This morning, I had written up a magnificently wondrous post about my weekend, the forums, my Squidoo lenses, and all the other things that make the world go ’round. Then, of course, WordPress ate my post and I lost it in its entirety. Wah!
Right now, I’m just too much at sixes and sevens to really focus on recreating the dynamic wordplay that marked my previous post. You see, over the weekend yet again I received another wakeup call regarding my future mobility…and it just wasn’t very good indeed. After walking from here to eternity during my wonderful jaunt at the local flea market, my left ankle happily waved at me and proceeded to go on strike.
I’m fine now today, but it did emphasize to me that I have one of two options –
Get surgery that has no guarantee of success
or
Continue to use orthotics/etc. until my ankle just collapses and I’m no longer mobile.
Neither solution really appeals to me, I’ll tell you that! But I am leaning towards learning more about surgical options….I am really quite afraid of one day, seeing my ankle snap in the wrong direction and bye-bye walking for the rest of my life. I just realized I can no longer do my beloved 2.4 mile circle walk without extreme limping by the end…and that, more than anything else, is truly a crossroads for me.
Sigh.
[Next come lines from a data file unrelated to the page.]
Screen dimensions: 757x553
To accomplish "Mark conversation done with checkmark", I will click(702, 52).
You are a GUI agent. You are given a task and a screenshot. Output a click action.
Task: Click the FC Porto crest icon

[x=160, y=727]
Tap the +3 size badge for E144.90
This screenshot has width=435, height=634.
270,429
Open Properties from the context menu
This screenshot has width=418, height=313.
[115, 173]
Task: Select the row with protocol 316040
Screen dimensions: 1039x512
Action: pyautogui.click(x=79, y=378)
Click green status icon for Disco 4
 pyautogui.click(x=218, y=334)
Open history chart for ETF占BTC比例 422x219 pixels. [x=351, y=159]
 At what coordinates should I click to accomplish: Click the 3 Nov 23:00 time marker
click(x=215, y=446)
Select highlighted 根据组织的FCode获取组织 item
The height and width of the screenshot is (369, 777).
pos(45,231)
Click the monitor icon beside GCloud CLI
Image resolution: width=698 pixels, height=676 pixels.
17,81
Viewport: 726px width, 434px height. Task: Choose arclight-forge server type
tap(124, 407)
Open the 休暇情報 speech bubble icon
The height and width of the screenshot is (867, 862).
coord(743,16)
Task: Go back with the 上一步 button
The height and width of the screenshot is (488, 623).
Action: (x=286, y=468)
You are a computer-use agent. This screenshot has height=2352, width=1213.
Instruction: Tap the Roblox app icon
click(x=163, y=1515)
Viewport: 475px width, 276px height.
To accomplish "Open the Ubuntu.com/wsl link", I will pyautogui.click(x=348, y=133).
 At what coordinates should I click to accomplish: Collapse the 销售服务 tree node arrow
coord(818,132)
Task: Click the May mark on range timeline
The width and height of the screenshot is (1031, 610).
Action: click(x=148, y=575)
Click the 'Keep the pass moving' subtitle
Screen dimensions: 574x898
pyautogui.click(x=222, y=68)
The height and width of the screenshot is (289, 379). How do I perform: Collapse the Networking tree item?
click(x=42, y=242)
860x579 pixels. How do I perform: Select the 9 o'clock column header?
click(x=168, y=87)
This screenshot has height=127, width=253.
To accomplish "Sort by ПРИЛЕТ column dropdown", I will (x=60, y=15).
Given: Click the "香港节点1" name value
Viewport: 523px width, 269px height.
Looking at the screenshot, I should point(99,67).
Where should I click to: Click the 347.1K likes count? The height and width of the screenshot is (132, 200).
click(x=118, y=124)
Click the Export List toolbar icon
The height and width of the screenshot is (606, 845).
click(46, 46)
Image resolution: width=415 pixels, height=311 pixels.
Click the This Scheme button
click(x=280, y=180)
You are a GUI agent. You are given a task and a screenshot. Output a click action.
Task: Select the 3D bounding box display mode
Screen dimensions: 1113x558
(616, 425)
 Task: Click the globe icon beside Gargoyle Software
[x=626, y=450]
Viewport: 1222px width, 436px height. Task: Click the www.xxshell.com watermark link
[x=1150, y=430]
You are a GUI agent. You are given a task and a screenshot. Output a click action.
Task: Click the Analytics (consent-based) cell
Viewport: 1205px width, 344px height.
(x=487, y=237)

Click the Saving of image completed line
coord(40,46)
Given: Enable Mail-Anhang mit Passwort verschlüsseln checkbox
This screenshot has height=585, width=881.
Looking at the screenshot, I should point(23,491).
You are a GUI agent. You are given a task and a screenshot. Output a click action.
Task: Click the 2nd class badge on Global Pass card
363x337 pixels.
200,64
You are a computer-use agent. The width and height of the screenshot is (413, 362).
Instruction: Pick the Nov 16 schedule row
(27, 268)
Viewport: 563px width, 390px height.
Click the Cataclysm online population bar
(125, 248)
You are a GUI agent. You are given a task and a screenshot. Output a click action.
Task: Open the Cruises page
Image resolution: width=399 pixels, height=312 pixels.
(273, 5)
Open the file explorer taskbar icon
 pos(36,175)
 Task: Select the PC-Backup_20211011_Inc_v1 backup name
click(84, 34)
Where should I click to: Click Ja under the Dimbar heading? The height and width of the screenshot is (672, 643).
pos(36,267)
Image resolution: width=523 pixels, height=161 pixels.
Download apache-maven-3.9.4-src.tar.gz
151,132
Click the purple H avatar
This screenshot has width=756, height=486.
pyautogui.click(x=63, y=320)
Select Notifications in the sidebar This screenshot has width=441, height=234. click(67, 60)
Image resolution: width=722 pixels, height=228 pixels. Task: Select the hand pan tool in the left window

Talk about character-building. I find myself recently teaching both my kids and my friends far more than I usually do….I feel like I have to share as much as possible before it’s too late.
Very weird feeling, that. But like everything, everything happens for a reason…and I’m certain that whatever I’m meant to learn during this stage in my life will benefit both me, my friends and my family later on.